Я подумал, что архив Богданыча лежит, быть может, в его рабочем сейфе. Богданыч трудился заведующим сауной шикарного загородного пансионата. У него еще с советских времен парились очень немаленькие люди, причем не только по меркам Одессы. Оттого у скромного Богданыча имелись весьма хорошие связи. Лично я, правда, никогда его ни о чем не просил, кроме как показать немногие фронтовые фотографии, но родственникам, знал, он не раз помогал, то в одном, то в другом. Единственным человеком, с кем Богданыч так и не смог наладить отношения, была его родная дочь. Это являлось главной его бедой. С моей тетей – старшей сестрой моей матери – они жили душа в душу. Тетя ушла первой, он, получается, пережил ее на семь лет…
Когда я увидел голубую, простирающуюся до горизонта, живую, в дымке, гладь – даже зажмурился от счастья! Ну, здравствуй, Черное море! Я снова здесь! Моя мама – родом из Одессы, значит, и я немножко тоже одессит. Пусть настоящие одесситы скажут, подмазываюсь – наплевать! У них – своя Одесса, у меня – своя. Залитый солнцем старый двор – колодец на Пересыпи. С вьющимся до второго этажа виноградом, с суетливыми воробьями, с вонючим общественным туалетом, запрятанным в углу, с горластой соседкой – тетей Руфой, зазывающей отпрыска: «Марик! Иди уже кушать, несчастье мое!» С колокольчиком, возвещающим о прибытии мусоровоза, и с утренним ожиданием: скоро – на море. Скорее бы!..
Здравствуй, здравствуй, Черное море! Извини, но в этот раз я приехал не к тебе. Только погляжу издали…

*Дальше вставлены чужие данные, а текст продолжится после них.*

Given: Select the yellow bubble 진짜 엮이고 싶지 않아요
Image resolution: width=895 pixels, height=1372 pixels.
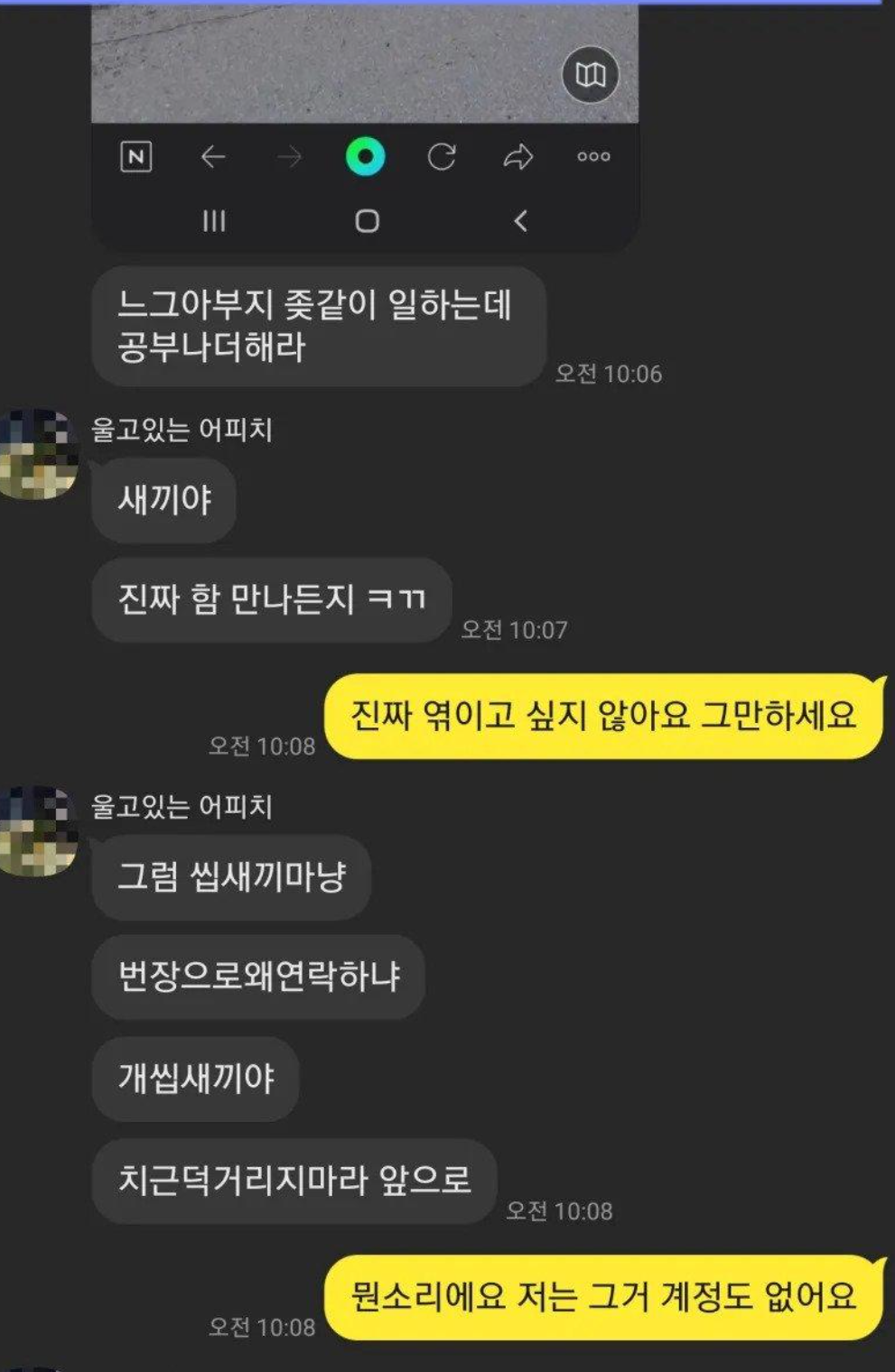Looking at the screenshot, I should [603, 717].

Гриша заглушил мотор перед воротами пансионата. Сказал:
– Ну вот, – и, откинув голову на подголовник, устремил задумчивый взгляд на буквы на фасаде главного корпуса, составляющие название: «Черноморочка», загорающиеся по вечерам, как я помнил, неоновым светом. Я молчал некоторое время, уважая задумчивость племянника. Полагал, он вспоминает Богданыча. Не хотелось выглядеть «нижегородским чертом», лишенным чуткости. Когда пауза в исполнении племянника стала затягиваться, я не выдержал:
– Мы что, сюда погрустить приехали?
– И это – тоже, – подтвердил одессит. – Я говорил, что Богданыч оставил тебе кое-что…
– И не раз, – подтвердил я. – Моя заинтригованность достигла уже крайней степени!
– Не перебивай младших! Хотел, чтобы ты увидел это собственными глазами.
– Что «это»?
– Вот это! – Гриша кивнул на презентабельные ворота «Черноморочки». – Это теперь твое.
– Что «это теперь мое»? – сам себе я начинал напоминать попугая.
– Пансионат. Он теперь твой.
– В каком смысле? Могу путевку в него взять или что?
– Вася, не расстраивай меня! Богданыч считал тебя разумным человеком! Зачем хозяину брать путевку в собственный пансионат? Ты теперь – владелец «Черноморочки»!